• **Required work**
Print the line containing "Task: Expand the" and all lines after it to the end of the records below, exactly as written. No pictures.

*** Opening of Provided entries ***

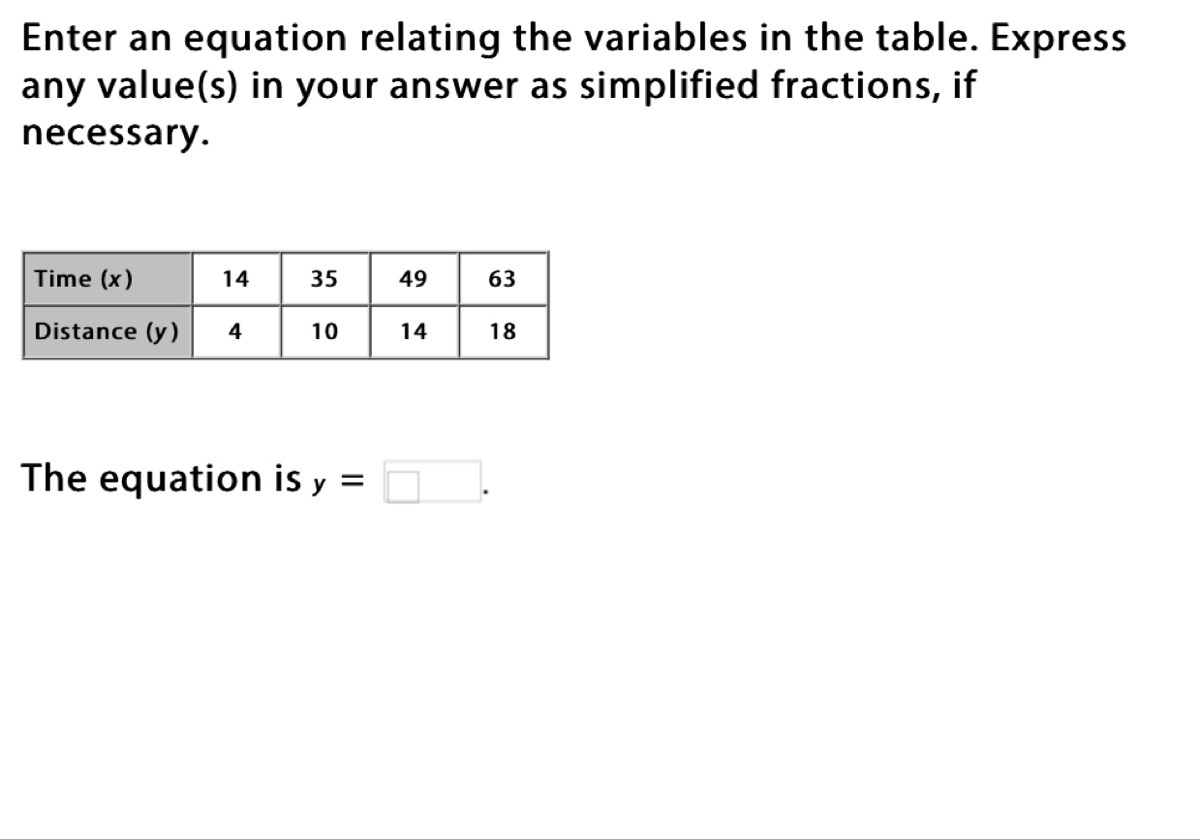Click the word "necessary." in the instructions
Screen dimensions: 1200x840
point(116,133)
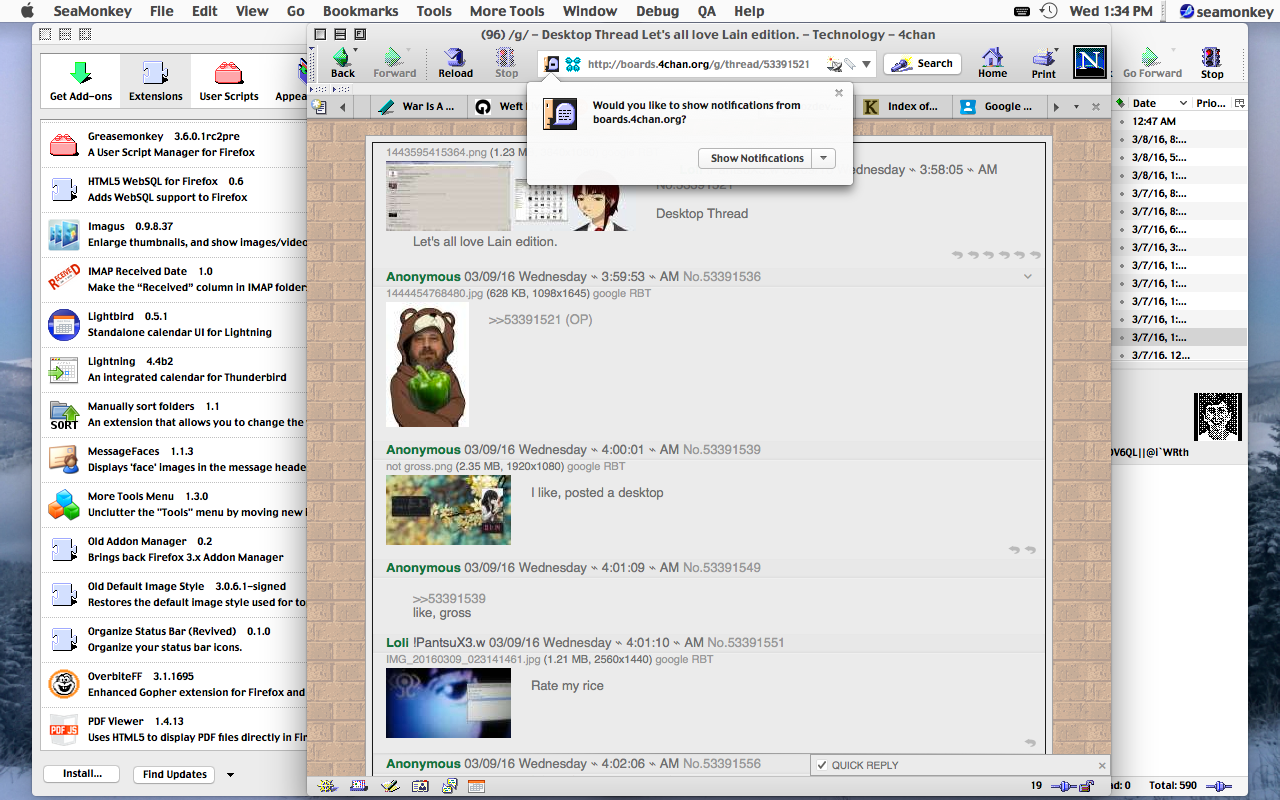Open the Show Notifications dropdown arrow

823,158
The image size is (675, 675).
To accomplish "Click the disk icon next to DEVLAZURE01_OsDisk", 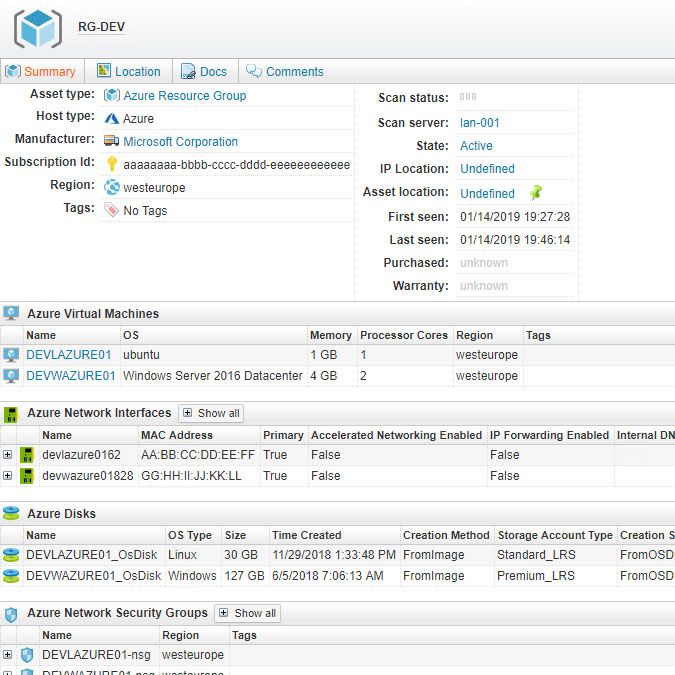I will coord(11,555).
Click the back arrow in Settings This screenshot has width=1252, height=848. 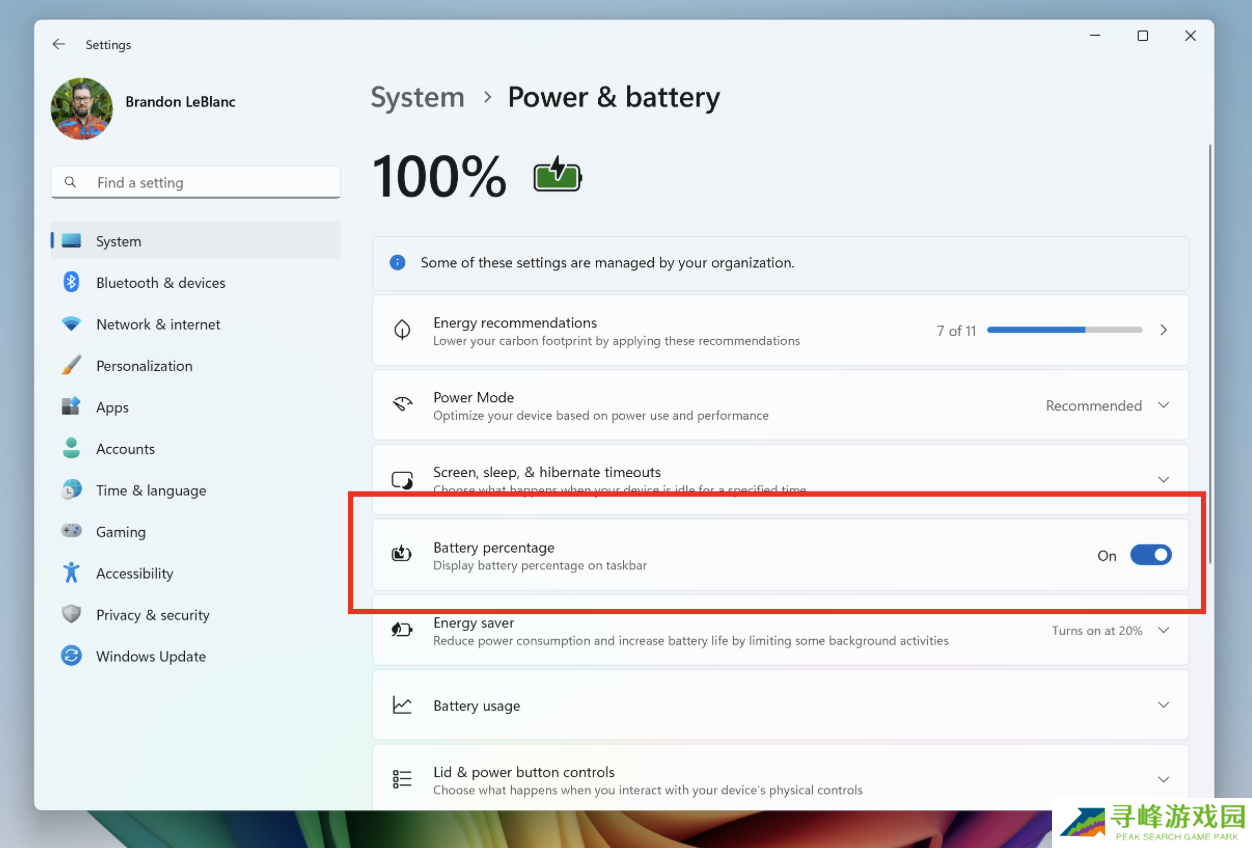59,45
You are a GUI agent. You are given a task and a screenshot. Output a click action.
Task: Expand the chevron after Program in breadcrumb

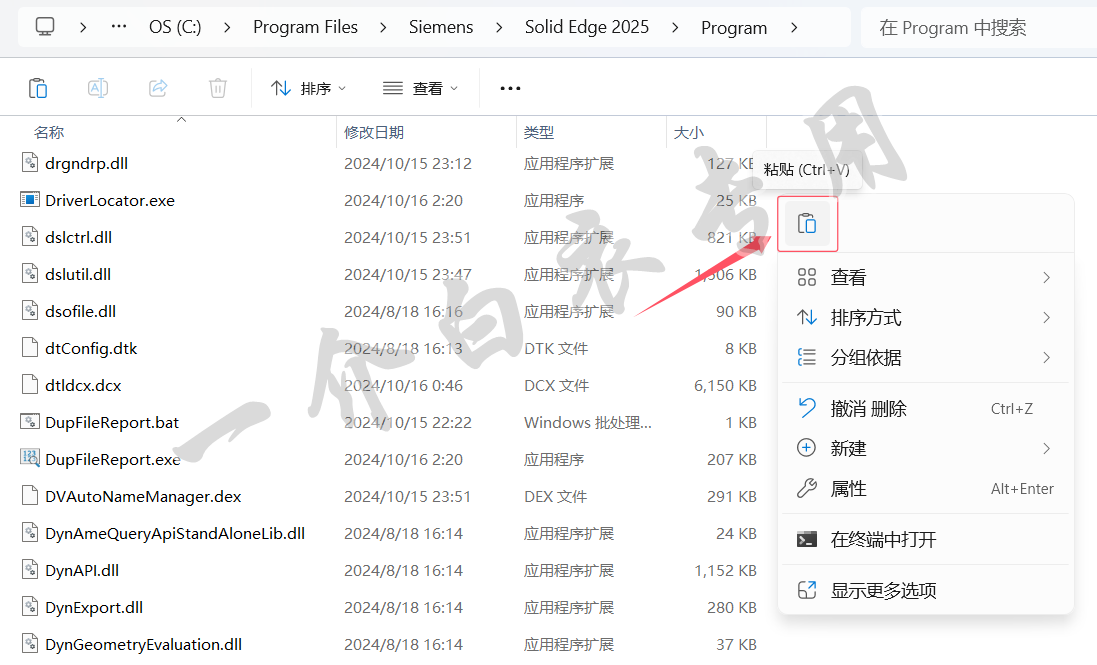795,27
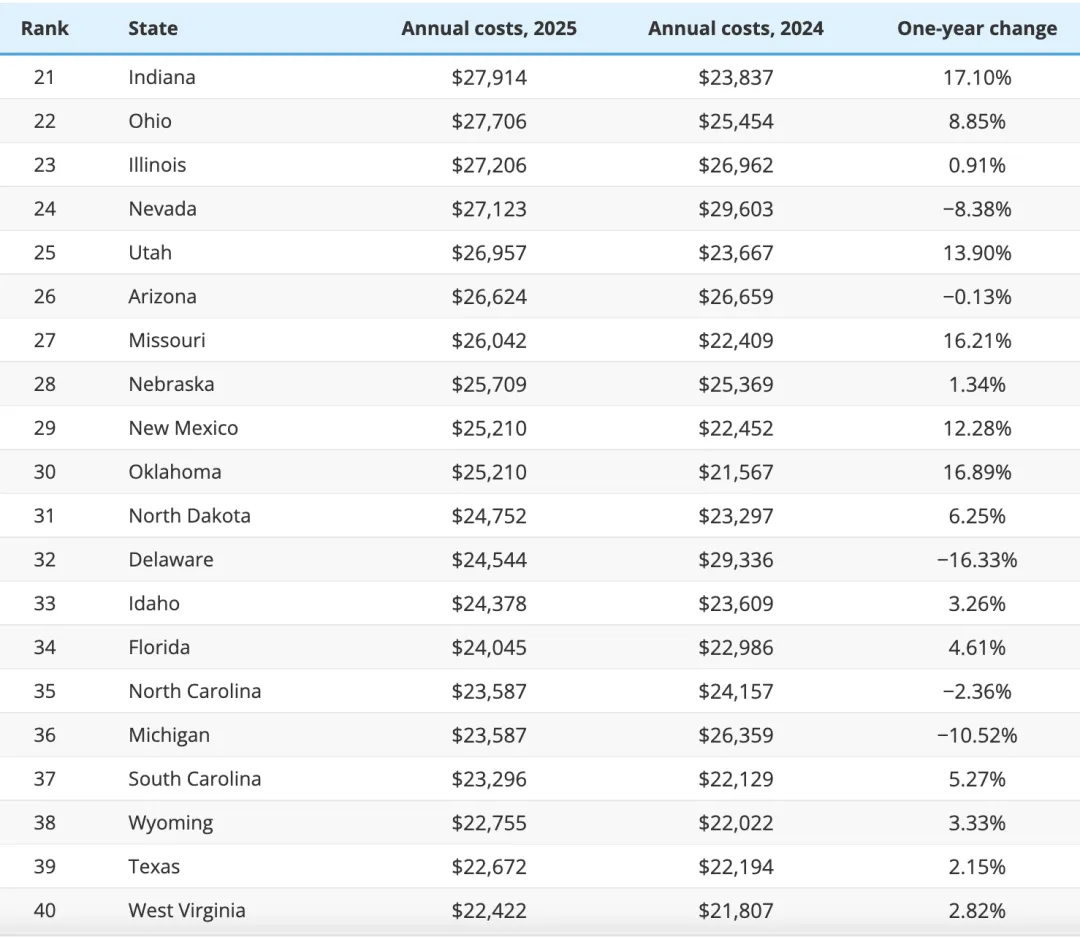
Task: Select the Arizona row name
Action: click(162, 297)
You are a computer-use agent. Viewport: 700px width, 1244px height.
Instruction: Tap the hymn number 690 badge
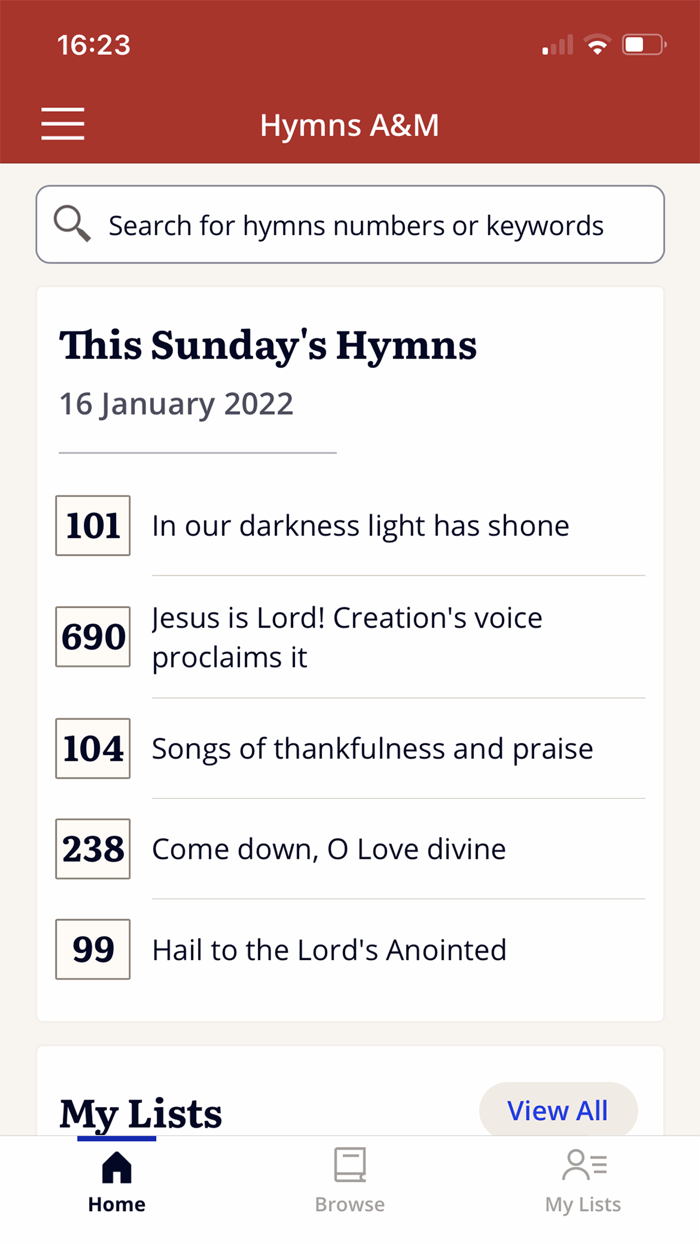click(x=92, y=637)
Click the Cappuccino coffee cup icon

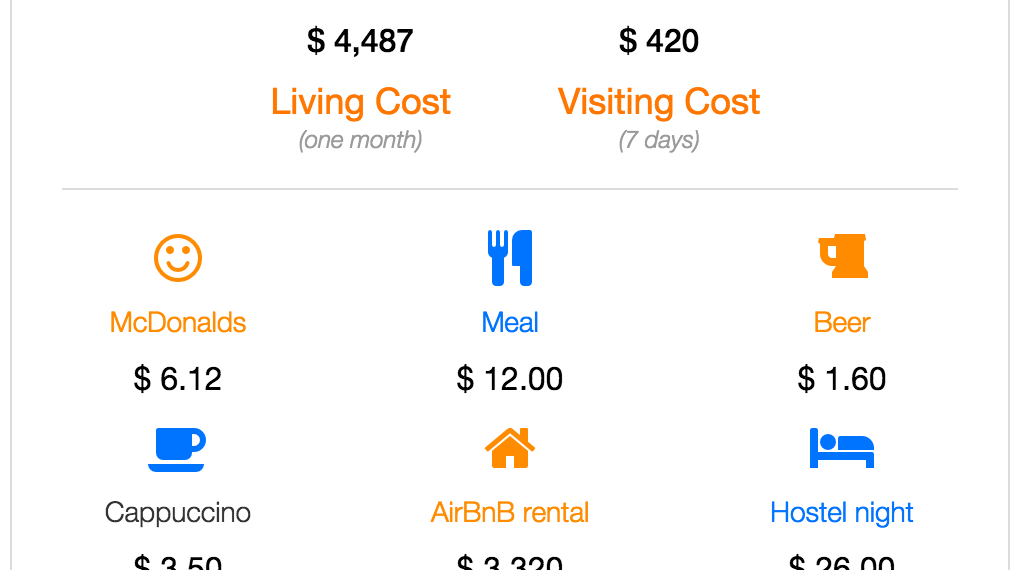click(x=177, y=449)
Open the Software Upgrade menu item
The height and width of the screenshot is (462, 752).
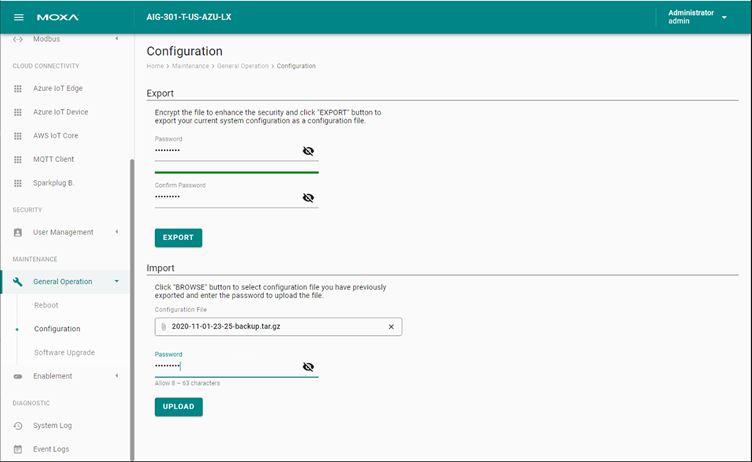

*** Close of Provided entries ***

• **Result of this exercise**
Task: Expand the chevron after Program in breadcrumb

795,27
Task: Select the Arizona row name
Action: click(162, 297)
You are a computer-use agent. Viewport: 700px width, 1244px height.
Instruction: Tap the hymn number 690 badge
click(x=92, y=637)
Click the Cappuccino coffee cup icon

click(x=177, y=449)
Open the Software Upgrade menu item
The height and width of the screenshot is (462, 752).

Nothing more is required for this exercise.